First and foremost a specification has to be complete. That means all relevant aspects of a feature have been captured. When user interfaces (UI) are involved:

  • Are the topics of the Accessibility Checklist covered?
  • Are the topics of the Globalization Checklist covered?
  • Are the topics of the Interface Text Style Guide checklist covered?
  • Do alerts meet the requirements specified in the - Alert Guidelines?
  • Are all menu related changes specified in the - Comprehensive Menu specification?
  • Are all tool bar related changes specified in the - Comprehensive Tool bar specification?
  • Is each UI element specified in detail (e.g default values, input and output ranges, interactions and possible relations to other UI elements and parts of the UI)?
  • Is the exception handling specified in detail?
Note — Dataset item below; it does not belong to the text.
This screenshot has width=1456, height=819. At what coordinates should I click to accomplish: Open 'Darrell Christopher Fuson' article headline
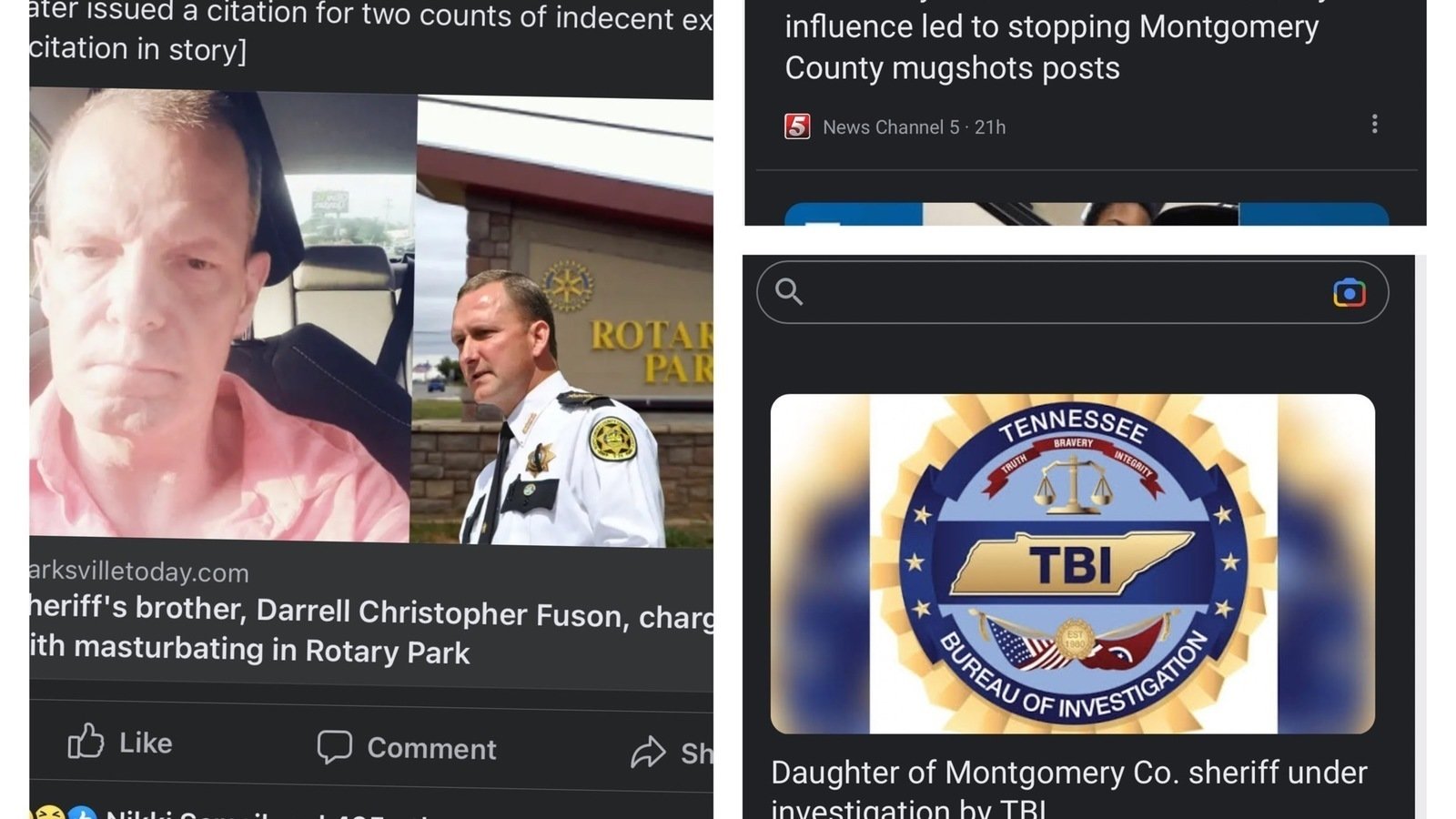pos(371,630)
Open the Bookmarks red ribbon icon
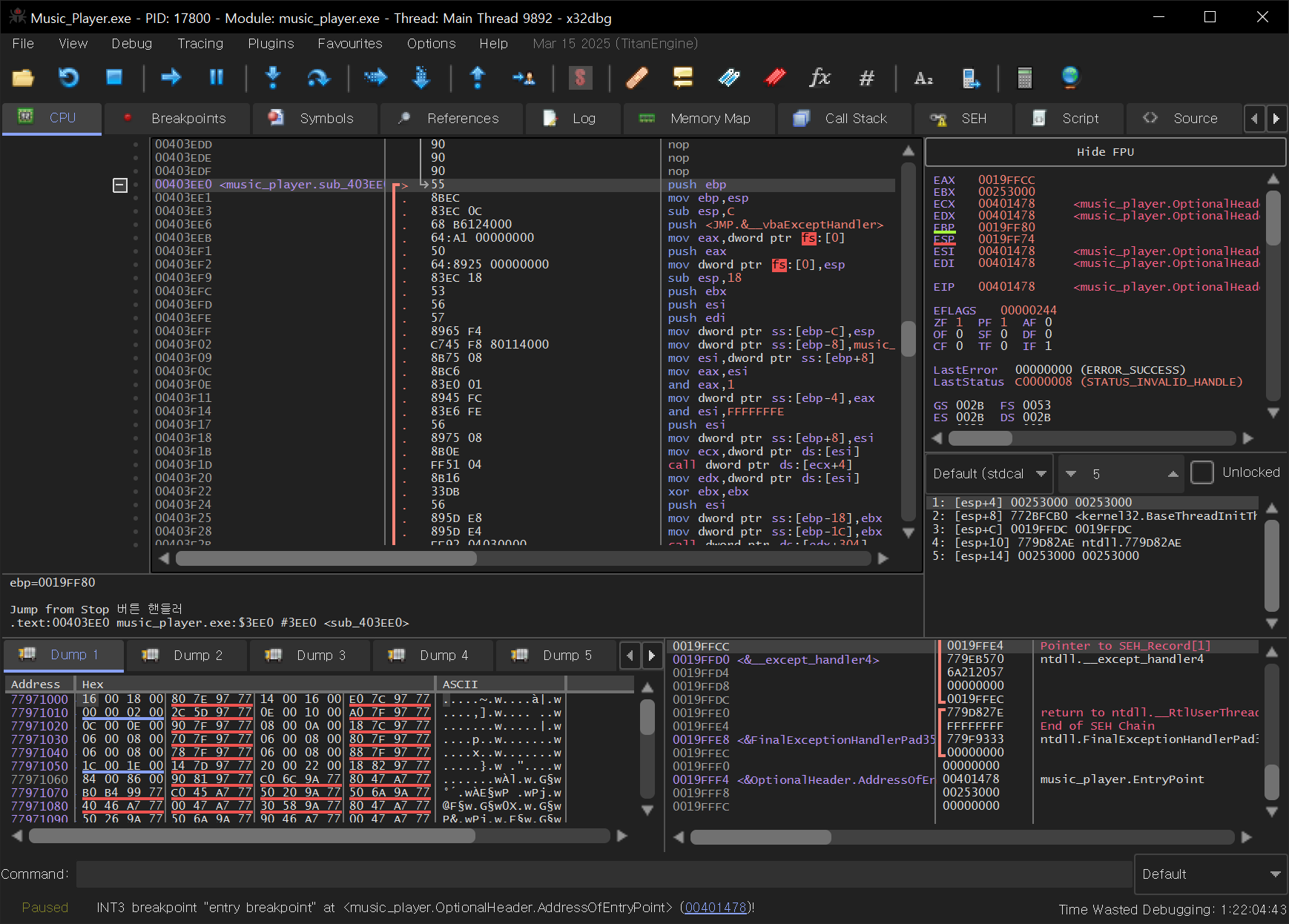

  • Each statement has to be unambiguously clear to Development , Quality Assurance, USer Experience and Documentation.
  • Is the specification in itself clear enough to the intended readership for being implemented, being tested and for being documented?
  • Are you using quantifiable statements instead of interpretable generalities?
  • Have you avoided to use terms like “more”, “most”, “less”, “easy”, “improve”, “enhanced”, “better”?
  • Are you consistent within the specification and to specifications which relate to the feature you are specifying?


  • Each statement shall be as short and simple as possible.

Is any secondary writing regarding the detailed specification clearly separated e.g. “comments”, “notes”, “suggestions”, “ideas”, “reasons”?